The researchers realized that the ratios of the gear-wheels involved produce a motion that closely mimics the varying motion of the Moon around Earth, as described by Hipparchus. When the Moon is close to us it seems to move faster. And the closest part of the Moon's orbit itself makes a full rotation around the Earth about every nine years. Hipparchus was the first to describe this motion mathematically, working on the idea that the Moon's orbit, although circular, was centred on a point offset from the centre of Earth that described a nine-year circle. In the Antikythera Mechanism, this theory is beautifully translated into mechanical form. "It's an unbelievably sophisticated idea," says Tony Freeth, a mathematician who worked out most of the mechanics for Edmunds' team. "I don't know how they thought of it."
"I'm very surprised to find a mechanical representation of this," adds Alexander Jones, a historian of astronomy at the University of Toronto, Canada. He says the Antikythera Mechanism has had little impact on the history of science so far. "But I think that's about to change. This was absolutely state of the art in astronomy at the time."
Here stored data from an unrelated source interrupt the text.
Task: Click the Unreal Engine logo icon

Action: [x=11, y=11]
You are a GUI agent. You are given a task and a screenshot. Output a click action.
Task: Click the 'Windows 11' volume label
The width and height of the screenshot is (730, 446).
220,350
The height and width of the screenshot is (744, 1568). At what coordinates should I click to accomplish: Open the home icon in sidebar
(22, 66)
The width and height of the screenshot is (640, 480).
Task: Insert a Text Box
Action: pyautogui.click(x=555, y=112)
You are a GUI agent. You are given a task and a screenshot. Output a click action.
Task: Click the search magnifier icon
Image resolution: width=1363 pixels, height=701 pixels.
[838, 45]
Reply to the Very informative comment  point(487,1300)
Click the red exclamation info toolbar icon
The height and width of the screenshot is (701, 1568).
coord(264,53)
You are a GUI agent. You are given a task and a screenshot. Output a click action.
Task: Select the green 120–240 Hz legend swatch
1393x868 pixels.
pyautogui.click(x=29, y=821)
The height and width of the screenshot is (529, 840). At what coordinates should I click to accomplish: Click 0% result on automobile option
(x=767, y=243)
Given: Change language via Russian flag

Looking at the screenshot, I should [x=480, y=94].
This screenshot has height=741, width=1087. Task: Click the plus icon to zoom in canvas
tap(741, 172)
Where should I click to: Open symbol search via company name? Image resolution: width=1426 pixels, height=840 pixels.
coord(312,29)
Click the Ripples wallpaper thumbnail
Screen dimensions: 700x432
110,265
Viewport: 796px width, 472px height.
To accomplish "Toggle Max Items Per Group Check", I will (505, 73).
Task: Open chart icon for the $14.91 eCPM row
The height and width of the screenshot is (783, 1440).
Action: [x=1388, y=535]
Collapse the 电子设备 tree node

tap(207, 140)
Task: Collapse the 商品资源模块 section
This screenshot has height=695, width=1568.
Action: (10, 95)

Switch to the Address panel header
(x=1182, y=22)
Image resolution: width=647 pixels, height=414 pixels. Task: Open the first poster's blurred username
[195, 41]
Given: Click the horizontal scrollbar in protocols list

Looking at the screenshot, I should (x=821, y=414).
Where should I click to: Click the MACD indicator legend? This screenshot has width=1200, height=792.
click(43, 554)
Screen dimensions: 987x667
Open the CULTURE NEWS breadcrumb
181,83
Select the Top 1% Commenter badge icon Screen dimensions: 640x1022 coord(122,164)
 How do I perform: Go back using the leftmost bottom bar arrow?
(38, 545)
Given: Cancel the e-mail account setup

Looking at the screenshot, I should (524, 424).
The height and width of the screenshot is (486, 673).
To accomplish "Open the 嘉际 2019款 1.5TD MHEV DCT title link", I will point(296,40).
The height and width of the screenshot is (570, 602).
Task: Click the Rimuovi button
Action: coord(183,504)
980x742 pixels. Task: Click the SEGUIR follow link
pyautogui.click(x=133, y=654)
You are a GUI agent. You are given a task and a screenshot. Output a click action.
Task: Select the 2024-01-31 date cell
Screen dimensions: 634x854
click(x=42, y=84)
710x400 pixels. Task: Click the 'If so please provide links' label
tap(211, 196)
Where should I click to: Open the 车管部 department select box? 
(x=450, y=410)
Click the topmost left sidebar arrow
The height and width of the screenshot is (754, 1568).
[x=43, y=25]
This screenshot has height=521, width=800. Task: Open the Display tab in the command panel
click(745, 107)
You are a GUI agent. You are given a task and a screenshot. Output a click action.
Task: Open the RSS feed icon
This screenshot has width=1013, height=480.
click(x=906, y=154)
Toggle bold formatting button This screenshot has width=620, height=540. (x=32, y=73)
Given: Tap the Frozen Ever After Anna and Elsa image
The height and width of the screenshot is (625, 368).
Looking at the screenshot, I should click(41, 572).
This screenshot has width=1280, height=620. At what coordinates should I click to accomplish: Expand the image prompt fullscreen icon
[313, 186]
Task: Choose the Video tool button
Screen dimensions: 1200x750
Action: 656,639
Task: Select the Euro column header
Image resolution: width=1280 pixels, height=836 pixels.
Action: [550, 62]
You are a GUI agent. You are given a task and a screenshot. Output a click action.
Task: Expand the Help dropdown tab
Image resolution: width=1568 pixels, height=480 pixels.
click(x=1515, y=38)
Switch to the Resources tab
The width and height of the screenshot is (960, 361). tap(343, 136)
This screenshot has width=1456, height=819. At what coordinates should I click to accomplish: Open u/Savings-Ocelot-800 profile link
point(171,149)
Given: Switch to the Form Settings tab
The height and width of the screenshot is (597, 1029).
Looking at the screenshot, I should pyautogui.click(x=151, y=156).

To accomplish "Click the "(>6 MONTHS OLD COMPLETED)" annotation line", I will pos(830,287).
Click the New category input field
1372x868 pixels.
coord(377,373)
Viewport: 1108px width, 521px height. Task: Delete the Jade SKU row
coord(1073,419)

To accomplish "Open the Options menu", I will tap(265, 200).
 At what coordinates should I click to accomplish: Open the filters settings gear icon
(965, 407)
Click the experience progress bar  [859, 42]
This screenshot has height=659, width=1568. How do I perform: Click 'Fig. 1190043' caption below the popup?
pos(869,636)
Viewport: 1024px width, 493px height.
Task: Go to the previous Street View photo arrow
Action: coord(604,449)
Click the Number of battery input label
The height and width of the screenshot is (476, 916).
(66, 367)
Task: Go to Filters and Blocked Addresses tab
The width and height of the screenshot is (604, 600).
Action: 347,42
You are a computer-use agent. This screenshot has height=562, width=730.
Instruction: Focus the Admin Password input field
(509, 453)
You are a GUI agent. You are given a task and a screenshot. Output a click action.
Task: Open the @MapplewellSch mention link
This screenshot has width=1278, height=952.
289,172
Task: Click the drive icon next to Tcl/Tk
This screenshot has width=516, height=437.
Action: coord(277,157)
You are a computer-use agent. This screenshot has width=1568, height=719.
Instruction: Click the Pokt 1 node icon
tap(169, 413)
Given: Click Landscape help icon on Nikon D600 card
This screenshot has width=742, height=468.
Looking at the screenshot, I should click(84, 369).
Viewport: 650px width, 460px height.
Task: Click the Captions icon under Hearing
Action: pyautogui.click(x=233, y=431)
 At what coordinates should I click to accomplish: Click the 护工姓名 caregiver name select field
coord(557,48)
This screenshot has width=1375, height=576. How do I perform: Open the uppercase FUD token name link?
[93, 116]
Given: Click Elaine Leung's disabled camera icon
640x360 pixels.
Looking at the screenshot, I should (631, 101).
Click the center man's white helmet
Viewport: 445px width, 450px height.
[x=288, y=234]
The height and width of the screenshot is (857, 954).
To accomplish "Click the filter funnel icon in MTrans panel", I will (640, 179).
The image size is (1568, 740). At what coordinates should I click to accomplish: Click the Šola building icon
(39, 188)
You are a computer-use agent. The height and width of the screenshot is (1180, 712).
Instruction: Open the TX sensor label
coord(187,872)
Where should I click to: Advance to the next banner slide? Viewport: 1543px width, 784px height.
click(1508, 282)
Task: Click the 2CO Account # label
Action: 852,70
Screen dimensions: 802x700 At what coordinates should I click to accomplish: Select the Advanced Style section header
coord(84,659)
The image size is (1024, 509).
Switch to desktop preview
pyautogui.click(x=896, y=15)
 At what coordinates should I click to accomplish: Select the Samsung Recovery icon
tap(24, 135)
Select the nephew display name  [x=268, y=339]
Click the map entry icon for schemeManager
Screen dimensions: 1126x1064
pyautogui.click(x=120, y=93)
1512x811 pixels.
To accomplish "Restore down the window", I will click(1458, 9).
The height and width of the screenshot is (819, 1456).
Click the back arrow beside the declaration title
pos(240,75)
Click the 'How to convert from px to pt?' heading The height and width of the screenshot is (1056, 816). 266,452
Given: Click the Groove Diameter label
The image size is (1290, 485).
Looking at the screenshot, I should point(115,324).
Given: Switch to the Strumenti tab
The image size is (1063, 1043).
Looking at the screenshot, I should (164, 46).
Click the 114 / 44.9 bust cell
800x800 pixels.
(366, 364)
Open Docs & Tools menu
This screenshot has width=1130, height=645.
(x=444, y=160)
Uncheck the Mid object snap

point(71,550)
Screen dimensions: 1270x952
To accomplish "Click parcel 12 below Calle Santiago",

Wright believes that similar mechanisms modelled the motions of the five known planets, as well as of the Sun, although this part of the device has been lost. As he cranks the gears of his model to demonstrate, and the days, months and years pass, each pointer alternately lags behind and picks up speed to mimic the astronomical wanderings of the appropriate sphere.
Greek tragedy
Almost everyone who has studied the mechanism agrees it couldn't have been a one-off it would have taken practice, perhaps over several generations, to achieve such expertise. Indeed, Cicero wrote of a similar mechanism that was said to have been built by Archimedes. That one was purportedly stolen in 212 BC by the Roman general Marcellus when Archimedes was killed in the sacking of the Sicilian city of Syracuse. The device was kept as an heirloom in Marcellus' family: as a friend of the family, Cicero may indeed have seen it.
So where are the other examples? A model of the workings of the heavens might have had value to a cultivated mind. Bronze had value for everyone. Most bronze artefacts were eventually melted down: the Athens museum has just ten major bronze statues from ancient Greece, of which nine are from shipwrecks. So in terms of the mechanism, "we're lucky we have one", points out Wright. "We only have this because it was out of reach of the scrap-metal man."
But ideas cannot be melted down, and although there are few examples, there is some evidence that techniques for modelling the cycles in the sky with geared mechanisms persisted in the eastern Mediterranean. A sixth-century AD Byzantine sundial brought to Wright at the Science Museum has four surviving gears and would probably have used at least eight to model the positions of the Sun and Moon in the sky. The rise of Islam saw much Greek work being translated into Arabic in the eighth and ninth centuries AD, and it seems quite possible that a tradition of geared mechanisms continued in the caliphate. Around AD 1000, the Persian scholar al-Biruni described a "box of the Moon" very similar to the sixth-century device. There's an Arabic-inscribed astrolabe dating from 122122 currently in the Museum of the History of Science in Oxford, UK, which used seven gears to model the motion of the Sun and Moon.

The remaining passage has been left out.